Time to Refine (3-9 months) Total Cost $340.00

Ninety days in, you’ll begin to get a sense if the consulting company feels viable. While the money might not be rolling in yet, there’s enough to start implementing some more infrastructure:

  • Company Name: It’s tricky to triangulate what you want to be called, which website names are available, and what you can register in in your state. Try writing out about 25 names, then check a site like GoDaddy to see what’s available. Once locked in on one or two, go to your Secretary of State office website and check to see if there’s a similar name out there. You can register a similar name as someone else’s if you’re working in different industries. Once you have the name, the URL is an easy purchase via domain registrar. [$30 for 2 years]
  • Website & Email: Decide on an email service (like Google Suite) and hosting and CMS (such as Squarespace). They have basic templates you can design yourself to keep things simple. [$250 for Google Suite + Squarespace for 1 year]
  • Logo & Materials: Fiverr is a great resource for designing things like a logo and a branded PowerPoint. [$60.00]

Professionalize and Plan (9-12 Months) Total Cost ~$2,750.00

This is the time to decide: go or no-go on your consulting company. If it’s not for you, you’ve invested under $500 and now you pivot to looking for a full time role. If you do love it, you will need to put in place more substantial elements to take you beyond:

  • Incorporation: After three quarters, it’s time to incorporate. Small law firms or online services can do this work at a reasonable price. [$350 for an attorney + $200 state and federal fees]
  • Master Service Agreement and SOW: Your attorney can review your Statement of Work and provide you with a Master Service Agreement (MSA) that protects you and your newly created company. [~$2,000 attorney fees]
  • Bank account and credit card: This will make life easier when tax time comes. Choose a credit card with no annual fees, that will give cash back that can be put towards the business. [$0 in annual fees]
  • Accounting software: While basic invoices are fine at first, they don’t tie into a larger system and don’t help keep track of cash flow and spend.
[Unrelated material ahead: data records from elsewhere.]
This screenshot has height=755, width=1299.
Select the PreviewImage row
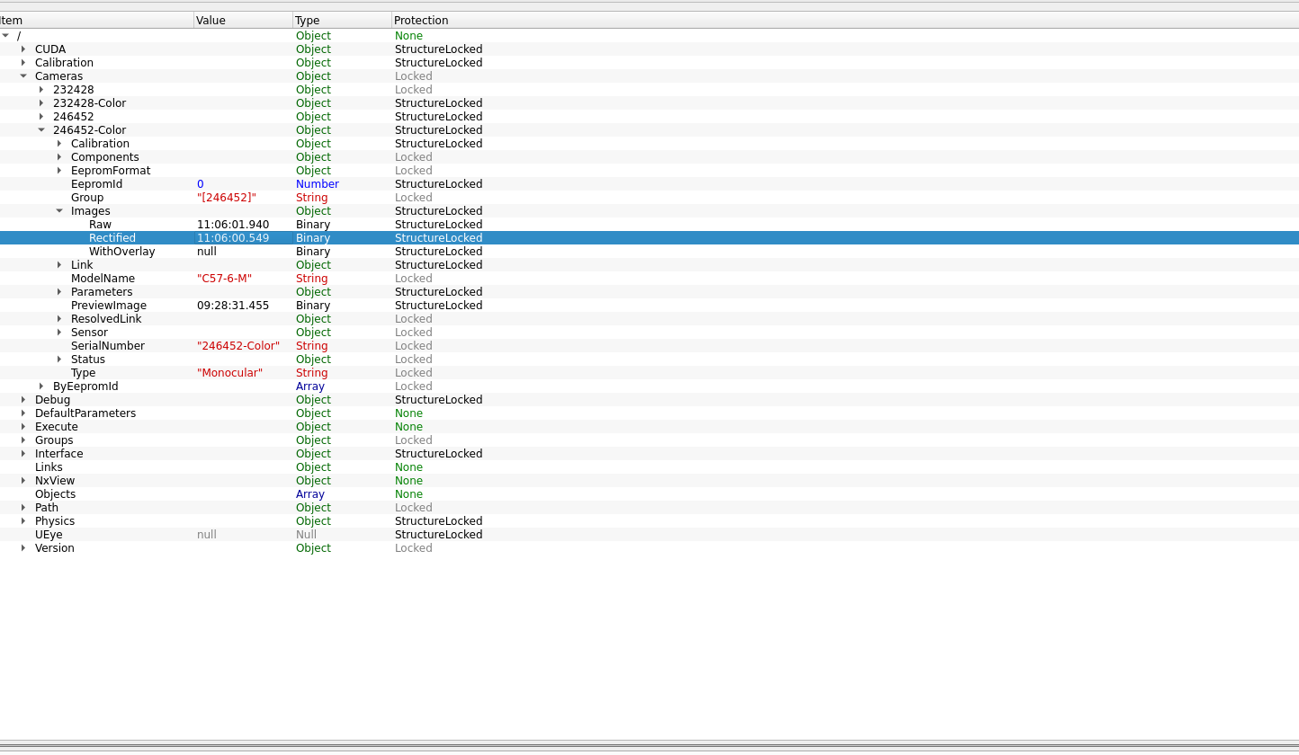point(108,306)

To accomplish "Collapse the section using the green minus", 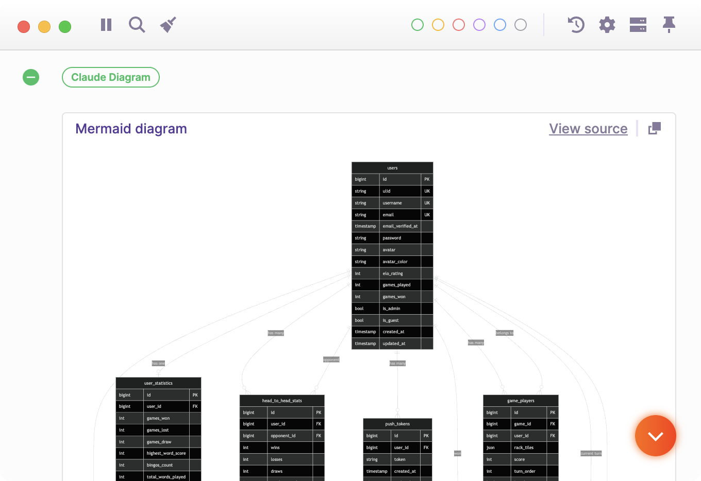I will pos(31,77).
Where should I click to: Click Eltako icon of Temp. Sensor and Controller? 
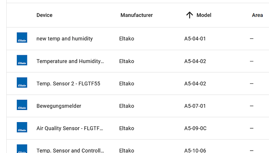point(22,149)
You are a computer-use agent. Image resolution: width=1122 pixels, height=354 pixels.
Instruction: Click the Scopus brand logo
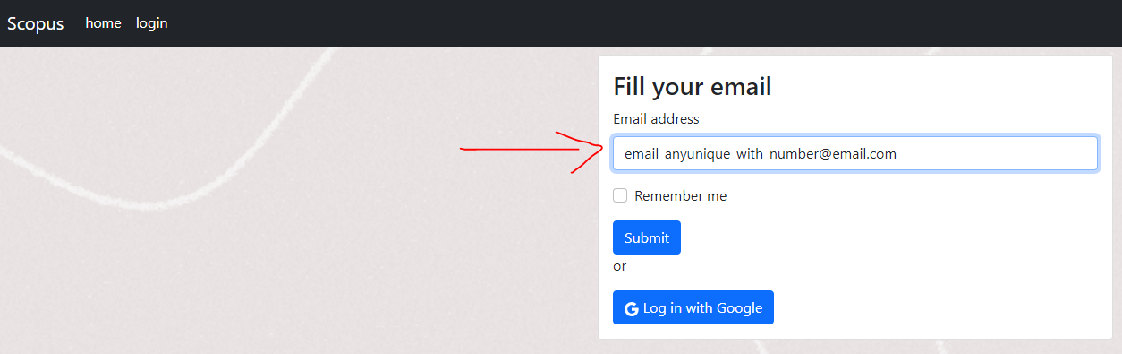coord(36,23)
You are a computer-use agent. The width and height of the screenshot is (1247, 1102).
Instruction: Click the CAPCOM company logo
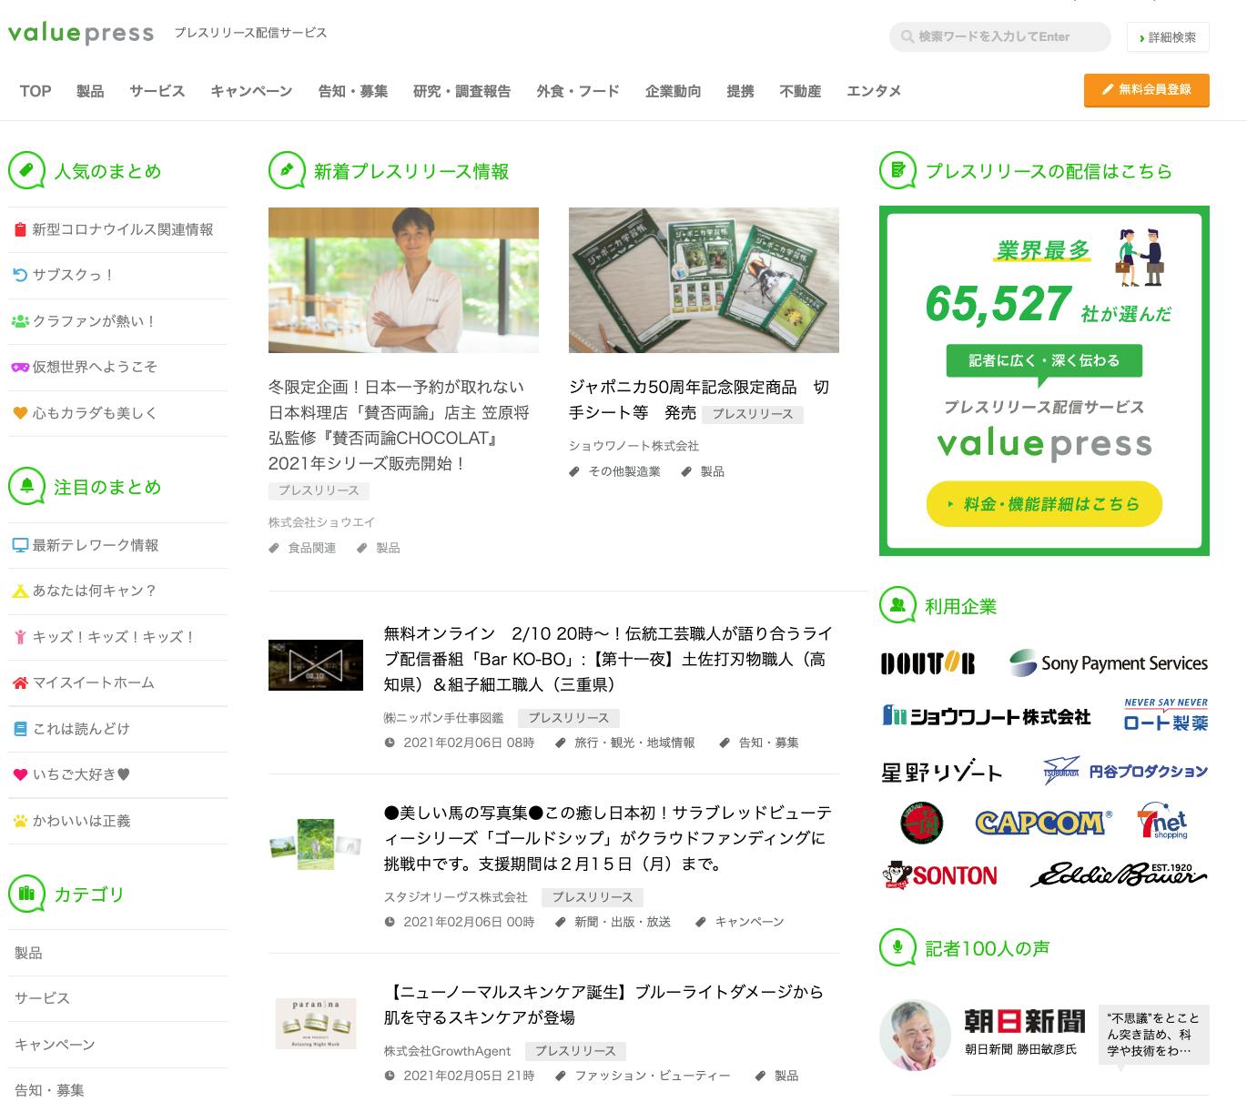(x=1040, y=824)
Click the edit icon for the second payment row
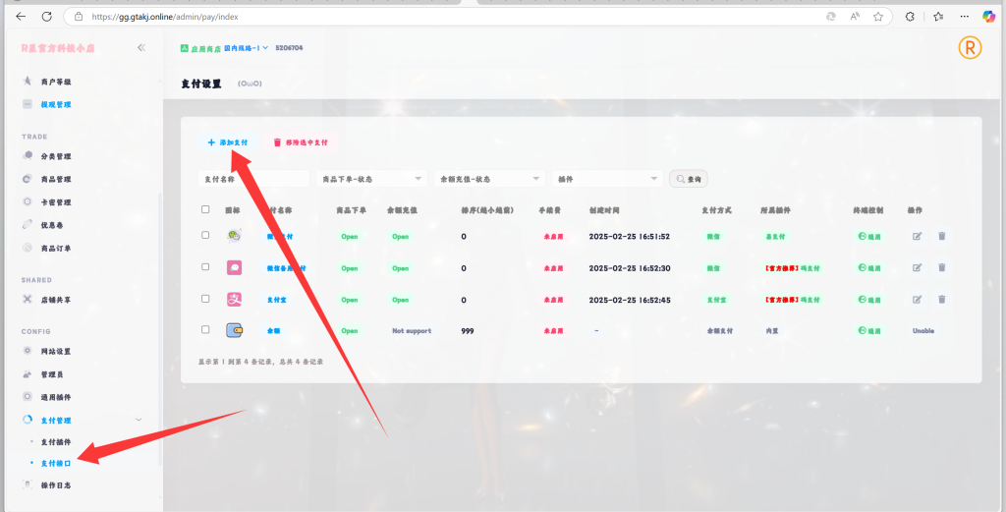Screen dimensions: 1006x512 point(918,267)
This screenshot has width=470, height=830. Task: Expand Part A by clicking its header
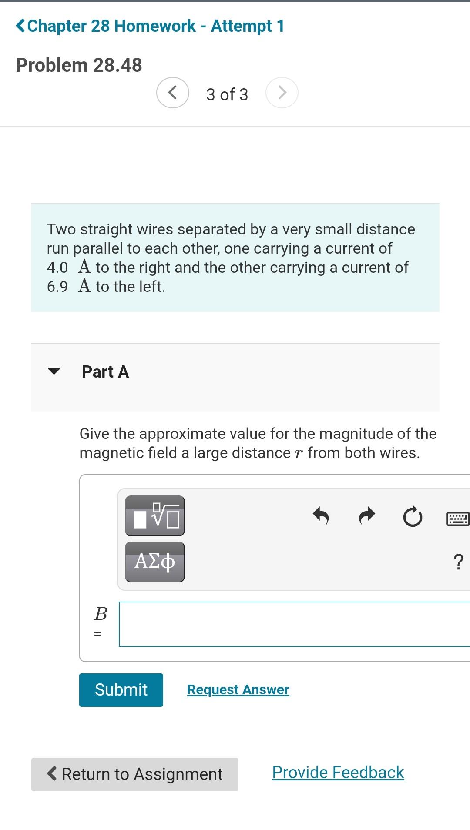click(105, 371)
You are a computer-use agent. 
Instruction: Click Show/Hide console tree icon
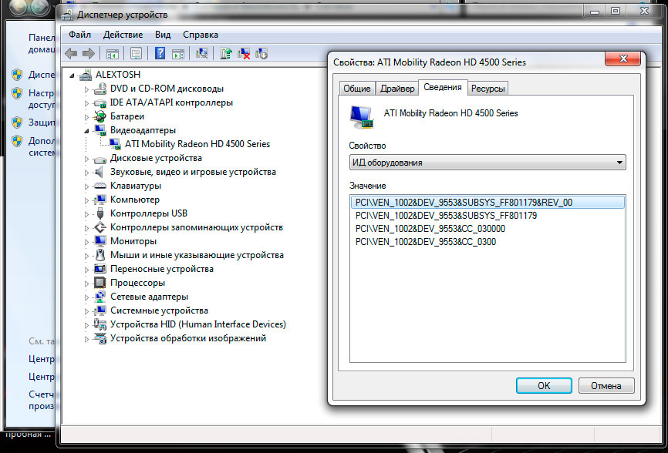tap(112, 53)
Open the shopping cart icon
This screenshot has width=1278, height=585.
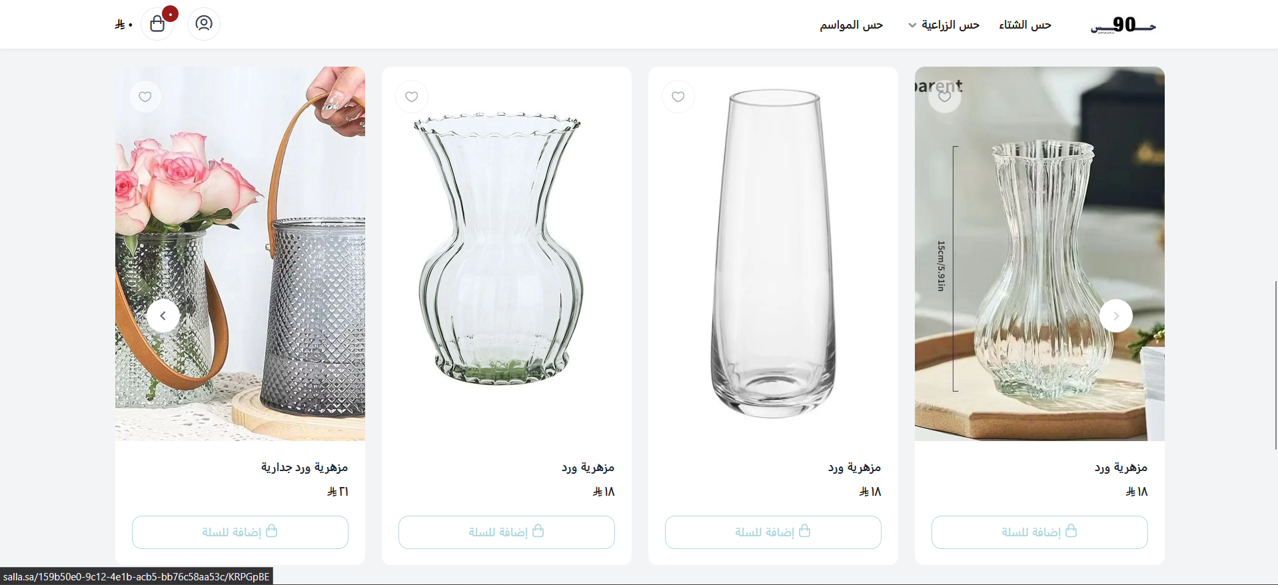157,25
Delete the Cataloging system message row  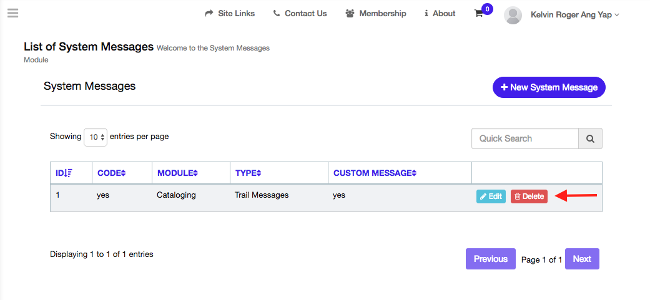click(529, 196)
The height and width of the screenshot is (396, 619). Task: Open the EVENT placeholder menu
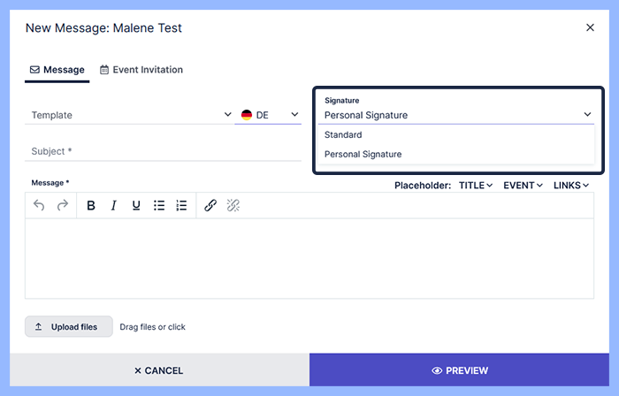click(523, 186)
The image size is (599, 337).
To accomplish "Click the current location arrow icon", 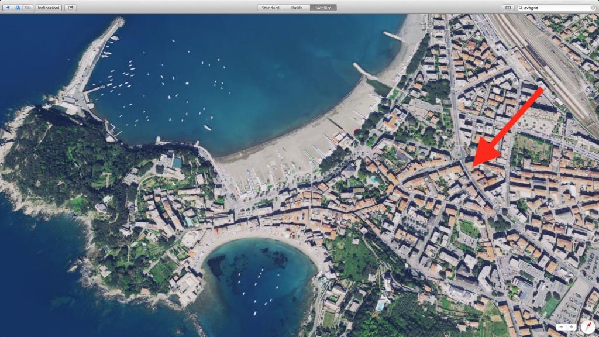I will coord(8,8).
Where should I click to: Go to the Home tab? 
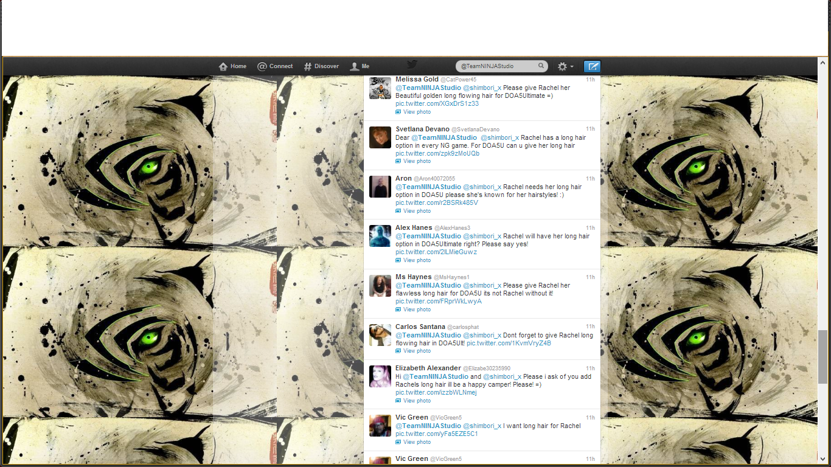pos(232,66)
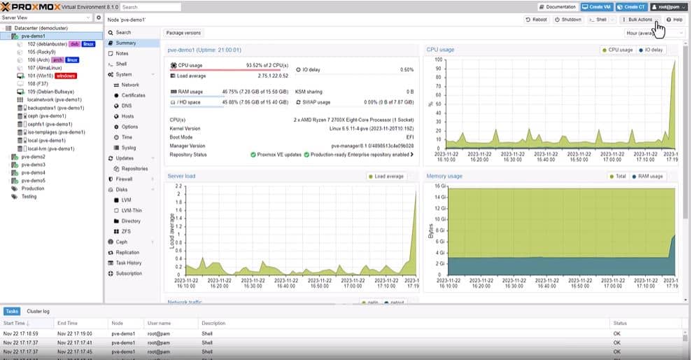The image size is (692, 360).
Task: Open the node Shell menu entry
Action: click(121, 64)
Products like QuickBooks Self-Employed is terrific for year-end tax work, organizing your receipts, etc. [$196 per year]

Mistakes will be made along the way, and I certainly made a few. I paid for a calendaring system I thought I would need but didn’t. Then, I also used a free Zoom account for way too long (and kept having to end meetings early). I went slow and reached profitability early, which gave me the confidence and capital to keep going to succeed.